• [HOW TO COMPLETE THIS TASK]:
Show every line of the material that follows in which the word "screenshot" occurs.

• [DATA SUPPLIED]:
────────────────────

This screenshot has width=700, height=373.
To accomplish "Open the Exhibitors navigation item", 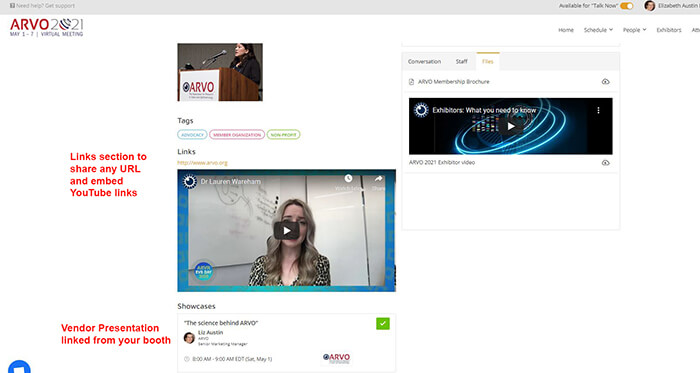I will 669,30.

────────────────────

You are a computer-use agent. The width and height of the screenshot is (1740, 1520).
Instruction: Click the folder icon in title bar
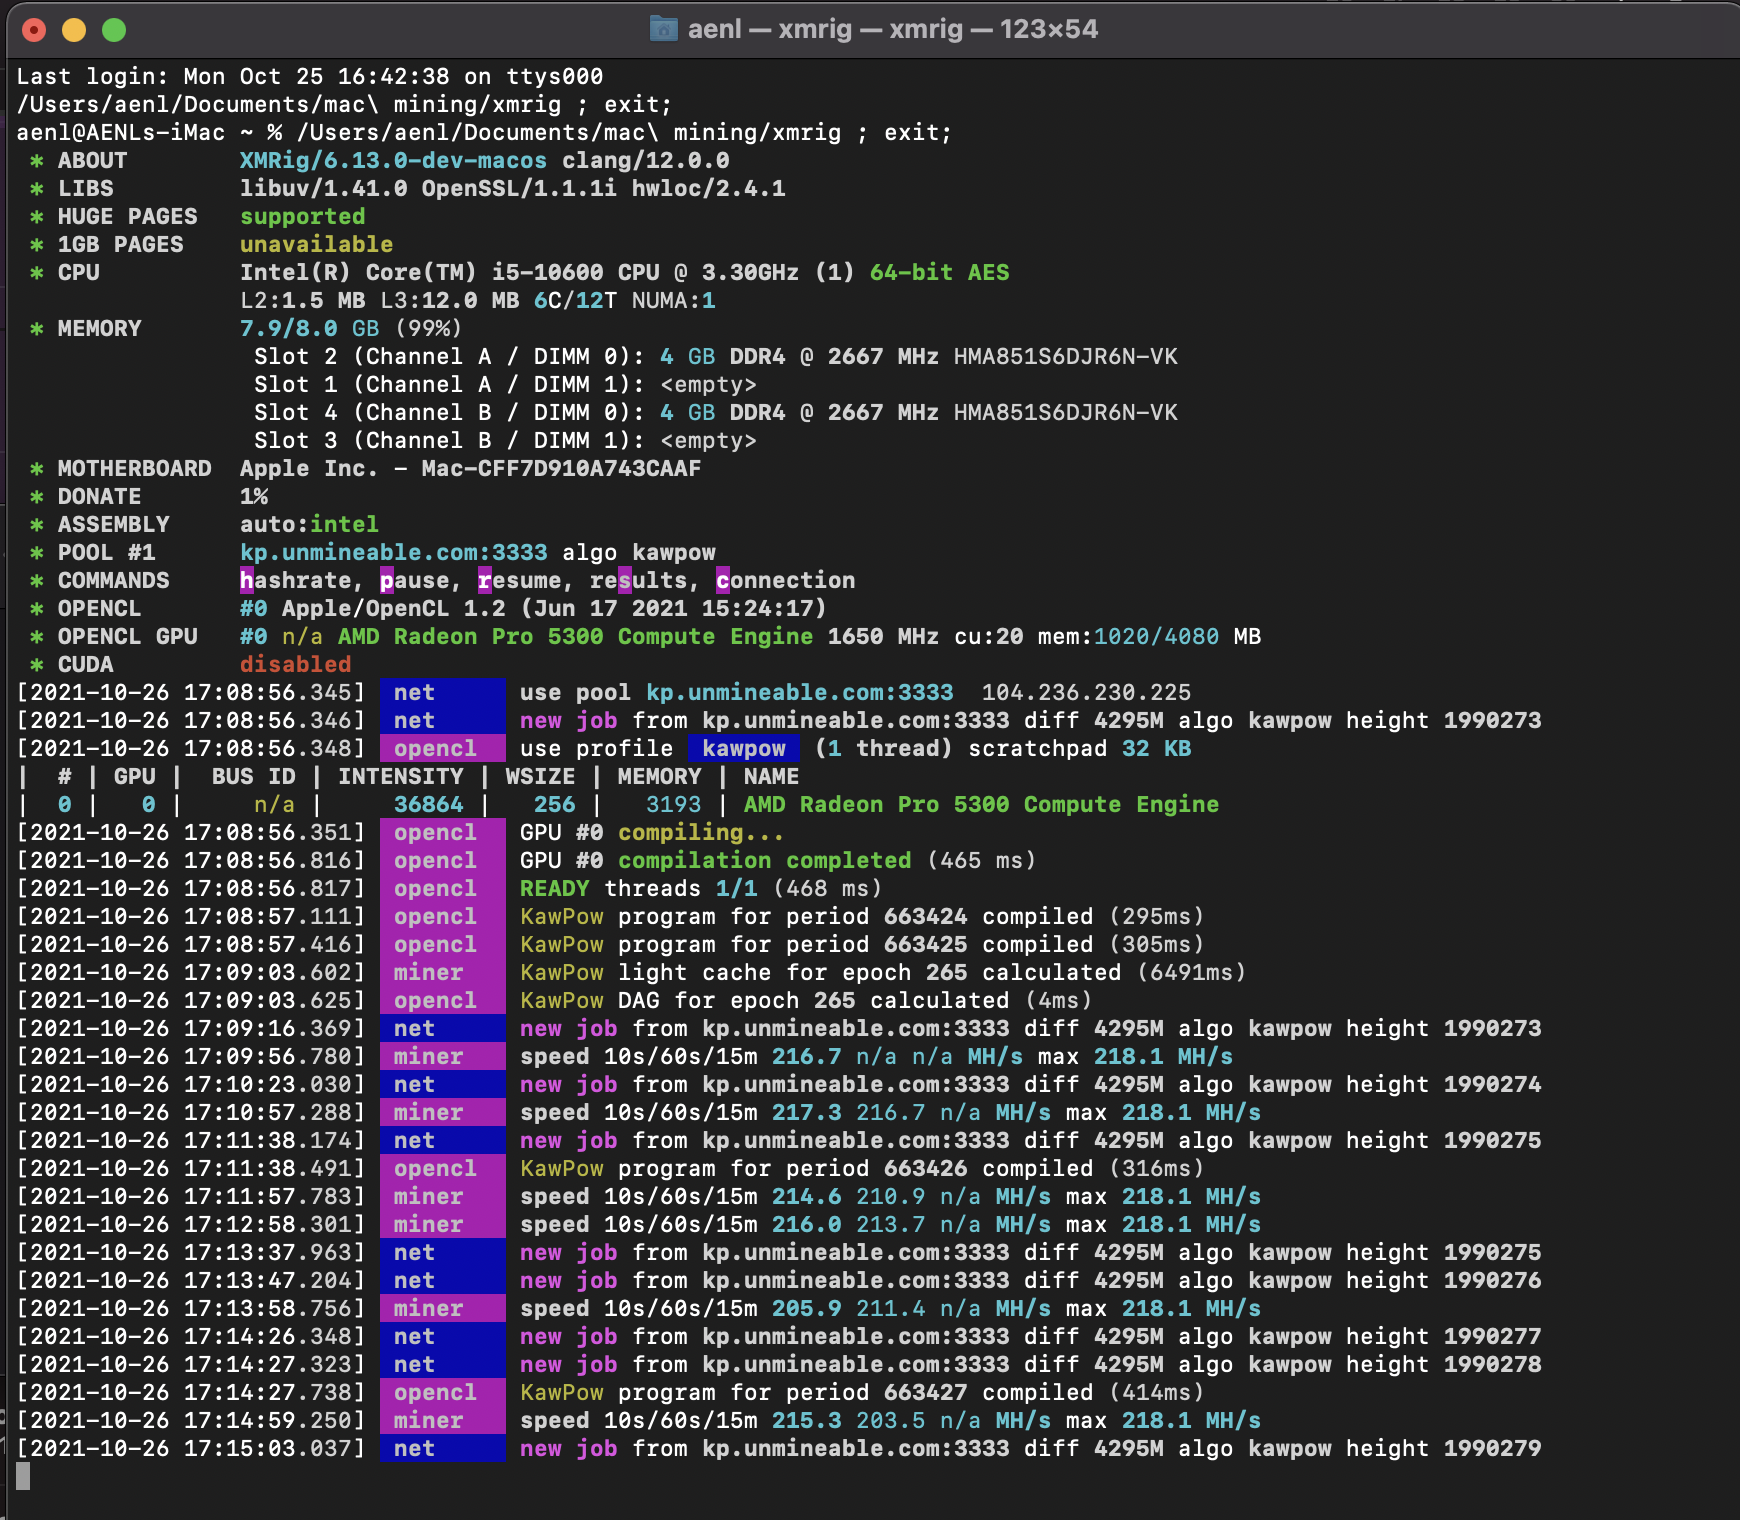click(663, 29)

────────────────────

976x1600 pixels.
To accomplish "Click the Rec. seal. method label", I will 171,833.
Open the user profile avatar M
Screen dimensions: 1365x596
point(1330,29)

────────────────────

• [EXERCISE ANSWER]:
This screenshot has width=700, height=373.
You are a computer-use agent. The width and height of the screenshot is (1740, 1520).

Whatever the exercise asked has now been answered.